(Text and item location entries)
- - -

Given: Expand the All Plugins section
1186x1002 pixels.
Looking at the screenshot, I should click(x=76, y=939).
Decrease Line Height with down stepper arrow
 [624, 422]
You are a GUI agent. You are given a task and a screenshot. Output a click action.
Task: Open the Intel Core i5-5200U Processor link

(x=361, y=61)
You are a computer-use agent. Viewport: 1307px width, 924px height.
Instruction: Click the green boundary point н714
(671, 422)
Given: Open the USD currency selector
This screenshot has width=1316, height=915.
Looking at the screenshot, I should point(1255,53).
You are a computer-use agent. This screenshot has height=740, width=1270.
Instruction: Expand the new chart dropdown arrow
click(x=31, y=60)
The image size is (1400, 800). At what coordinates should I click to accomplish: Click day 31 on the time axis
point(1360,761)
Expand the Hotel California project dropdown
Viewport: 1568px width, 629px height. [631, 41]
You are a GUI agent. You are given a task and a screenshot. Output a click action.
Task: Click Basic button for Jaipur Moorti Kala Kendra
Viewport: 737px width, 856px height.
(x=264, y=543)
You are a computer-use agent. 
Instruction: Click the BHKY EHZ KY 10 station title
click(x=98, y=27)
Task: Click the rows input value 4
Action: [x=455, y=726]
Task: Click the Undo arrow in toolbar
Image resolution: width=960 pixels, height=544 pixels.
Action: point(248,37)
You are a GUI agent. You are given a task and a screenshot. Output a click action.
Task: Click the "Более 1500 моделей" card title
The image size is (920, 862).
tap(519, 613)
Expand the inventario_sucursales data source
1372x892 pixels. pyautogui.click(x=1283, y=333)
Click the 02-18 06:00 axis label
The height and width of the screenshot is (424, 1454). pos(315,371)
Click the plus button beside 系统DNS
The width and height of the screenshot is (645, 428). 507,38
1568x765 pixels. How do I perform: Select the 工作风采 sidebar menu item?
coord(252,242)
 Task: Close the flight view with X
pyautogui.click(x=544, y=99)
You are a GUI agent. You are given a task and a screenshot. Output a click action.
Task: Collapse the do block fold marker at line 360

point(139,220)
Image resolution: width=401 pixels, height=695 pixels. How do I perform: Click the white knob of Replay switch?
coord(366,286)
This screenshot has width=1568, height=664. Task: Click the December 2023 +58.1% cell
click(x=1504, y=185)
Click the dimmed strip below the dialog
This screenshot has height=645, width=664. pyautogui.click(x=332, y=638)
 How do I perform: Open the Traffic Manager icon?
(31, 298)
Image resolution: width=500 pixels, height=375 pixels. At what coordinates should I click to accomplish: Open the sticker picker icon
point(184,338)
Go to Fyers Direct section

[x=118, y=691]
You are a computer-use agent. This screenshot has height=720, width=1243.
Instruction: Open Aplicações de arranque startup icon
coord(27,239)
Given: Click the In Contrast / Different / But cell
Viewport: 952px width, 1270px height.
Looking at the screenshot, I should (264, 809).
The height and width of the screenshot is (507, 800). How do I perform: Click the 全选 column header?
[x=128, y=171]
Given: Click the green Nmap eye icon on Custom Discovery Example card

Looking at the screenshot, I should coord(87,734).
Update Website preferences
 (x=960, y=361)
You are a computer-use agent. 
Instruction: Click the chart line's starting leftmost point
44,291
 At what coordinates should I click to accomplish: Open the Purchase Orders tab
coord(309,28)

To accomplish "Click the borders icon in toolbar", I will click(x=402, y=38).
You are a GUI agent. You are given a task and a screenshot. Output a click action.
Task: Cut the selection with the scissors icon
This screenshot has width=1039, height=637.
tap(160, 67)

- - -

● **WHAT THIS TASK INVOLVES**:
Quote verbatim the data beginning with the line containing "has height=740, width=1270." and continuing through the line containing "coord(27,239)", including both of those lines.

● **EXERCISE SOLUTION**:
You are a computer-use agent. This screenshot has height=740, width=1270.
Instruction: Expand the new chart dropdown arrow
click(x=31, y=60)
The image size is (1400, 800). At what coordinates should I click to accomplish: Click day 31 on the time axis
point(1360,761)
Expand the Hotel California project dropdown
Viewport: 1568px width, 629px height. [631, 41]
You are a GUI agent. You are given a task and a screenshot. Output a click action.
Task: Click Basic button for Jaipur Moorti Kala Kendra
Viewport: 737px width, 856px height.
(x=264, y=543)
You are a computer-use agent. 
Instruction: Click the BHKY EHZ KY 10 station title
click(x=98, y=27)
Task: Click the rows input value 4
Action: [x=455, y=726]
Task: Click the Undo arrow in toolbar
Image resolution: width=960 pixels, height=544 pixels.
Action: point(248,37)
You are a GUI agent. You are given a task and a screenshot. Output a click action.
Task: Click the "Более 1500 моделей" card title
The image size is (920, 862).
tap(519, 613)
Expand the inventario_sucursales data source
1372x892 pixels. pyautogui.click(x=1283, y=333)
Click the 02-18 06:00 axis label
The height and width of the screenshot is (424, 1454). pos(315,371)
Click the plus button beside 系统DNS
The width and height of the screenshot is (645, 428). 507,38
1568x765 pixels. How do I perform: Select the 工作风采 sidebar menu item?
coord(252,242)
 Task: Close the flight view with X
pyautogui.click(x=544, y=99)
You are a GUI agent. You are given a task and a screenshot. Output a click action.
Task: Collapse the do block fold marker at line 360

point(139,220)
Image resolution: width=401 pixels, height=695 pixels. How do I perform: Click the white knob of Replay switch?
coord(366,286)
This screenshot has width=1568, height=664. Task: Click the December 2023 +58.1% cell
click(x=1504, y=185)
Click the dimmed strip below the dialog
This screenshot has height=645, width=664. pyautogui.click(x=332, y=638)
 How do I perform: Open the Traffic Manager icon?
(31, 298)
Image resolution: width=500 pixels, height=375 pixels. At what coordinates should I click to accomplish: Open the sticker picker icon
point(184,338)
Go to Fyers Direct section

[x=118, y=691]
You are a computer-use agent. This screenshot has height=720, width=1243.
Instruction: Open Aplicações de arranque startup icon
coord(27,239)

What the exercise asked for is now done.